Great Lakes Tunnel might have other utility
Improves 911 service and broadband for Michigan residents
June 9, 2021
You heard it right.
Your 911 service and internet could be improving in the near future thanks to Enbridge’s Great Lakes Tunnel Project.
If the State of Michigan approves plans by an area telecommunications company to use the Tunnel Project, increased reliability of 911 service and expanded broadband are among two of the most important benefits Michiganders will receive.
At a June 2 Mackinac Straits Corridor Authority (MSCA) meeting, Peninsula Fiber Network (PFN) shared it filed a letter of intent with the State to use space in the Great Lakes Tunnel. In addition to operating a 911 network that serves the majority of Michigan counties, the Marquette-based company provides telecommunication services, including the tools to support and expand broadband.
PFN’s General Manger Scott Randall called it an opportunity that could benefit Michiganders.
"We would place a significant fiber-optic facility within the utility corridor in the tunnel," Randall said at the MSCA meeting. "We would make that available to any other provider who wants to utilize that route.

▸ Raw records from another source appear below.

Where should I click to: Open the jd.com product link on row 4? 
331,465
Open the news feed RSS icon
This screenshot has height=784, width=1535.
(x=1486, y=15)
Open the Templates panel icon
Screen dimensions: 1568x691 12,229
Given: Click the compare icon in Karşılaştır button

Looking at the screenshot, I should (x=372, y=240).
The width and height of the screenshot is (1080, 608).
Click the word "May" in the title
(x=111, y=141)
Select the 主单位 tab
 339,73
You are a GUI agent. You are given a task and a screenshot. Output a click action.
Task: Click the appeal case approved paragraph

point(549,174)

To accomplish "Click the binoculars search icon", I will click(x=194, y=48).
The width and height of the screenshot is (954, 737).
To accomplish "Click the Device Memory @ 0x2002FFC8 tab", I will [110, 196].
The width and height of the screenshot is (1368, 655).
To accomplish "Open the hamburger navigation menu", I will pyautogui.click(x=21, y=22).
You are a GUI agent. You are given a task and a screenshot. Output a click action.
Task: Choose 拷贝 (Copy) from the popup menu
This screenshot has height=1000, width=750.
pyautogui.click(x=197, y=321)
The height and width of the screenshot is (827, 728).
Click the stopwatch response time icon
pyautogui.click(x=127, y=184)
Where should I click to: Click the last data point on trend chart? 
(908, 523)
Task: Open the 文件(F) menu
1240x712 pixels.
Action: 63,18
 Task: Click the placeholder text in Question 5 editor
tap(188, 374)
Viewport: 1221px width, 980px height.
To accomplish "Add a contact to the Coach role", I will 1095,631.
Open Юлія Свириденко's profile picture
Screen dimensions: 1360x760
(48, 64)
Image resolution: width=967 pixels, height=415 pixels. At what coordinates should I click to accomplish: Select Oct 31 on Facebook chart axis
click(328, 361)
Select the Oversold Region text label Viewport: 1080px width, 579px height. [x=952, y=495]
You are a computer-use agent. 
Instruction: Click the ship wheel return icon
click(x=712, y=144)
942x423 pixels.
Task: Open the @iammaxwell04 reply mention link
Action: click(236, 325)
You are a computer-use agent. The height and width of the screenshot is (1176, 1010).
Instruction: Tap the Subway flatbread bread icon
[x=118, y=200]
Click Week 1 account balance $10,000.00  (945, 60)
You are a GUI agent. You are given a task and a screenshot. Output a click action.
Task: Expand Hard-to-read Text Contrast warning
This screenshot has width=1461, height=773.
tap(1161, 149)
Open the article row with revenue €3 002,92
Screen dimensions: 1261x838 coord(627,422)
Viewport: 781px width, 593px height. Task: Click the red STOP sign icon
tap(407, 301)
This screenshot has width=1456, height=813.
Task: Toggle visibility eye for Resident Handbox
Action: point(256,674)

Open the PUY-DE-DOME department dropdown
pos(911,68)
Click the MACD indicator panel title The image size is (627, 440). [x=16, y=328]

Doing so, we feel would help ensure stable and secure communications for the state of Michigan.”
Utility tunnel comes into focus, serving more people
When Michigan agreed to the tunnel concept, the idea was to place Line 5 in a tunnel below the lakebed, so it would be safer and secure and not in the water. The Agreements between Michigan and Enbridge envision a utility tunnel that would not only house the Line 5 oil pipeline but also other valuable services, like expanded, high-speed internet services.
Now that vision is beginning to take shape.
“While the Great Lakes Tunnel will eliminate the risk of an anchor strike and the chance of a spill into the Straits, it also will deliver other practical and economic value for Michiganders, particularly those in the Upper and northern Lower peninsulas,” said Enbridge’s Peter Holran, director of state government affairs, who presented an update to the MSCA.
“PFN’s plan to utilize the Great Lakes Tunnel for fiber optic cable will strengthen broadband connectivity and reliability. We welcome PFN as we work with the MSCA to make this next generation of vital energy infrastructure reality.”
Besides PFN, another communication company also is interested in possibly using space in the Tunnel.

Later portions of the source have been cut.